The cattle-trucks, however, kept on arriving daily, bringing with them a fresh batch of inmates who generally survived no longer than a month. And yet occasionally a few lived long enough for Erich Heinemann – who along with a handful of others was certainly by now a veteran of Auschwitz – to become aware of them. And one such man was Father Passarge.
Fat and almost defiantly good-humoured, Passarge was placed in Heinemann’s barracks and assigned to work – like Heinemann had been himself – in the Monowitz factory, which manufactured synthetic oil and rubber for the German war machine.
(Generally, those who worked within this factory tended to last significantly longer than those inmates who laboured elsewhere, as they required a certain amount of training to be able to operate the heavy and often dangerous machinery. Thus, they were not easily replaced.)
Father Passarge freely informed everyone around him that he’d been sent to Auschwitz after a series of warnings from the Gestapo concerning his anti-Nazi views, the final straw being the discovery of seven Jews hiding in his cellar. Only when the priest spoke of this family did his eyes grow wet; every member had been hanged as an example to others, both those that sheltered and those who hid.
At night he exhorted the other inmates to pray.

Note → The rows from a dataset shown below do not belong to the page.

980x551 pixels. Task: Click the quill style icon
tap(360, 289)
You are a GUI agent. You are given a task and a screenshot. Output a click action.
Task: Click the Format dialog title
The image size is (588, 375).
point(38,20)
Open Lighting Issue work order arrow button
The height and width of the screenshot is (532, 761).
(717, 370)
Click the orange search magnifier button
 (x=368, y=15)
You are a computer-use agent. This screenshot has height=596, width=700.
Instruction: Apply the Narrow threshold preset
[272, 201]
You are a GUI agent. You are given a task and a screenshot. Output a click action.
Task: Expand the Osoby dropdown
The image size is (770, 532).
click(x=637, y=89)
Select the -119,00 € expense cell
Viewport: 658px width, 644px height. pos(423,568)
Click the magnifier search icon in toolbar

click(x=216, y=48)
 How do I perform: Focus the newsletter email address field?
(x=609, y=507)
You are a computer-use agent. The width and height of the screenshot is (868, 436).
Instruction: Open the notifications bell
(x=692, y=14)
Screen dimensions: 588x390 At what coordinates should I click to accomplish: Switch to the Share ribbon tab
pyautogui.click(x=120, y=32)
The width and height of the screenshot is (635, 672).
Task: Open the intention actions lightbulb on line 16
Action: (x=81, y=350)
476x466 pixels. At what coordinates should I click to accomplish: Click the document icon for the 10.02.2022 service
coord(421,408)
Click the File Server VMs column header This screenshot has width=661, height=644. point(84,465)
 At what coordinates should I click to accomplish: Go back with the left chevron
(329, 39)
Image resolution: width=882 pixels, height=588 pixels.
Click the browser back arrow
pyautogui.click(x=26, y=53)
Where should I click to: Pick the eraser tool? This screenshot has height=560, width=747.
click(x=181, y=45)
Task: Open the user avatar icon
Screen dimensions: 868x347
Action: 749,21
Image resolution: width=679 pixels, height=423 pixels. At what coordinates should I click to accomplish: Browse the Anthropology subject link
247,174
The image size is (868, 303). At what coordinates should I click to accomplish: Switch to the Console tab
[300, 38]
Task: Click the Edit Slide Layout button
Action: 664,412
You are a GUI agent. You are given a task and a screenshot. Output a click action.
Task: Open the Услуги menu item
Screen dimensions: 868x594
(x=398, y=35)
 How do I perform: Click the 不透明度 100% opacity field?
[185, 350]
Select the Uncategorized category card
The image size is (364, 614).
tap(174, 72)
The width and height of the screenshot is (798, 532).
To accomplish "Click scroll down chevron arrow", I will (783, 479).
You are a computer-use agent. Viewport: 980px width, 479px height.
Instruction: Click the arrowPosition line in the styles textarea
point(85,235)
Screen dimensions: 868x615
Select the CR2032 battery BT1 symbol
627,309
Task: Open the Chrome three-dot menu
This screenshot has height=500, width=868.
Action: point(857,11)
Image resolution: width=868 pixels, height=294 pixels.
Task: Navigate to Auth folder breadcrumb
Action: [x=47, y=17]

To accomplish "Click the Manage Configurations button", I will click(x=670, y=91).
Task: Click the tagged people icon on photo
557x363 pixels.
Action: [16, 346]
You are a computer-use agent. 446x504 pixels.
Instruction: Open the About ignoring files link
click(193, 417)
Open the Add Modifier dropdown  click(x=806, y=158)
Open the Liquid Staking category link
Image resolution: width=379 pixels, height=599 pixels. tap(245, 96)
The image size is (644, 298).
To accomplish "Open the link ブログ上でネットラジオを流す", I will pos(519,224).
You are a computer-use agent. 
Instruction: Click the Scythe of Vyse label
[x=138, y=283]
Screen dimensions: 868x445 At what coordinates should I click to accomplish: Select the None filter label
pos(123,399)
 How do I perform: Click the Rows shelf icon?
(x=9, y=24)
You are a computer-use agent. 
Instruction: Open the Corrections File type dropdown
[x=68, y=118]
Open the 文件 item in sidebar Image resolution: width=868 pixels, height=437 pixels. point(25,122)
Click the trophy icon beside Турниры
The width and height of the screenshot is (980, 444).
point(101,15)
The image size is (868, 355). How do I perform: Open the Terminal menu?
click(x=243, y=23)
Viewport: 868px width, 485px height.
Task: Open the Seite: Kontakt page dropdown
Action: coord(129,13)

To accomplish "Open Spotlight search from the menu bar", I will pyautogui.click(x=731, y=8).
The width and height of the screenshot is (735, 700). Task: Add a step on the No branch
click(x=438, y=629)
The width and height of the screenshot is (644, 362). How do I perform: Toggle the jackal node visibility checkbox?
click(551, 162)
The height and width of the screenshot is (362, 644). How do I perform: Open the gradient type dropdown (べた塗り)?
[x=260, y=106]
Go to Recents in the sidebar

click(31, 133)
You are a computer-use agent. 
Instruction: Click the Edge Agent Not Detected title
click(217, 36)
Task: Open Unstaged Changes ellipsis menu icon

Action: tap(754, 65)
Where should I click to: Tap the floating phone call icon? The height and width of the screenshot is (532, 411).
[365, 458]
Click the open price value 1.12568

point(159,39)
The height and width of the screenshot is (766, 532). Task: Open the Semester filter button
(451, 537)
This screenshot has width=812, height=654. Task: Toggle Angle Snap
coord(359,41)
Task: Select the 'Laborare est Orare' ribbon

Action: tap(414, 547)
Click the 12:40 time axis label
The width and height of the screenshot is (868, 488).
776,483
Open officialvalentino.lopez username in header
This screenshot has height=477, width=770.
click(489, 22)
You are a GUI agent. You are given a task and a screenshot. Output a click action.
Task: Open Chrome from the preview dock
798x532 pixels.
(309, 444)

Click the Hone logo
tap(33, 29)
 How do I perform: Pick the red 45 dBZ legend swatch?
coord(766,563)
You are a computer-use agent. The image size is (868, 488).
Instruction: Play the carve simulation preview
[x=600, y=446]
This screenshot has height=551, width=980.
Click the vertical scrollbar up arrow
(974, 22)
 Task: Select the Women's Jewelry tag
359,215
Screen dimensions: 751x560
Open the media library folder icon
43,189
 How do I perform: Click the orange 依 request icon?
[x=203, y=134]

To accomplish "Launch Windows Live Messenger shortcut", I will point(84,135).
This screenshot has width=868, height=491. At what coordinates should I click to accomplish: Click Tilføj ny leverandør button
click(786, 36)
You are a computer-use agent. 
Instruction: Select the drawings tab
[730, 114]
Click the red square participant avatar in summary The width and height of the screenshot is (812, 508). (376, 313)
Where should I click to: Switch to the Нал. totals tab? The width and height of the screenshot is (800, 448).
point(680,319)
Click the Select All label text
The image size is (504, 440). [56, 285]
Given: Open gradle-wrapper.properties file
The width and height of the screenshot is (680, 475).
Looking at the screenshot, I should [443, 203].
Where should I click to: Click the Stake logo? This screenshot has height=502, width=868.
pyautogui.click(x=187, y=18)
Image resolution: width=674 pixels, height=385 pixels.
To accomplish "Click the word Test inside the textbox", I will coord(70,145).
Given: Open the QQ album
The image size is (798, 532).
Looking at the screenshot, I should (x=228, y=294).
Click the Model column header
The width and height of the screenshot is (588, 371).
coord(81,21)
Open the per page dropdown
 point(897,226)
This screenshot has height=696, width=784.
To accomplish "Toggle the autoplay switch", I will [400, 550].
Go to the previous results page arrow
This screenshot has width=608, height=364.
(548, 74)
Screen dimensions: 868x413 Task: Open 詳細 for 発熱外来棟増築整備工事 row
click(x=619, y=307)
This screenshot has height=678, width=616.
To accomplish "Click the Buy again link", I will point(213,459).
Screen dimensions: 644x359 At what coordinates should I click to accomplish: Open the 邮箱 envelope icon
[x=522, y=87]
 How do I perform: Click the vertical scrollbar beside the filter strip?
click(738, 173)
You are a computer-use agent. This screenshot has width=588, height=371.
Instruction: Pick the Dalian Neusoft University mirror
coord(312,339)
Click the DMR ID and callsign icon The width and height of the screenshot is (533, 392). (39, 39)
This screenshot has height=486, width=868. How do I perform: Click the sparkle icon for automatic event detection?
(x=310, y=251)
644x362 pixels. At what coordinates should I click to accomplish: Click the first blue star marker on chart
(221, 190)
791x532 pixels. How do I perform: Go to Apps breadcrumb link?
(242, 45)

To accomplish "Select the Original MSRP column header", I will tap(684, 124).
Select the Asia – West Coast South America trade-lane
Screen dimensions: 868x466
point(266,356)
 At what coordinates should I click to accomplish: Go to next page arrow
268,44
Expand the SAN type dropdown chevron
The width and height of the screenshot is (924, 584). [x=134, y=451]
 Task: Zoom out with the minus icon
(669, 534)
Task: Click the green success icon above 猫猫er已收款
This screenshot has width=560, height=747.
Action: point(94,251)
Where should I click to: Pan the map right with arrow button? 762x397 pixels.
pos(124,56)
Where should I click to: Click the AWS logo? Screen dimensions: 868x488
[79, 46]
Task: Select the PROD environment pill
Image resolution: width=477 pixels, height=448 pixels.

It did not matter, he said, if their religion differed from his: there was but one God, all seeing and all forgiving, who would help them at this time of crisis.
And so the fat priest quickly became a source of strength and comfort to many – but not Erich Heinemann.
That any inmate of Auschwitz could believe in a god staggered him; they’d only to look about themselves to realise that there could not possibly be such a thing.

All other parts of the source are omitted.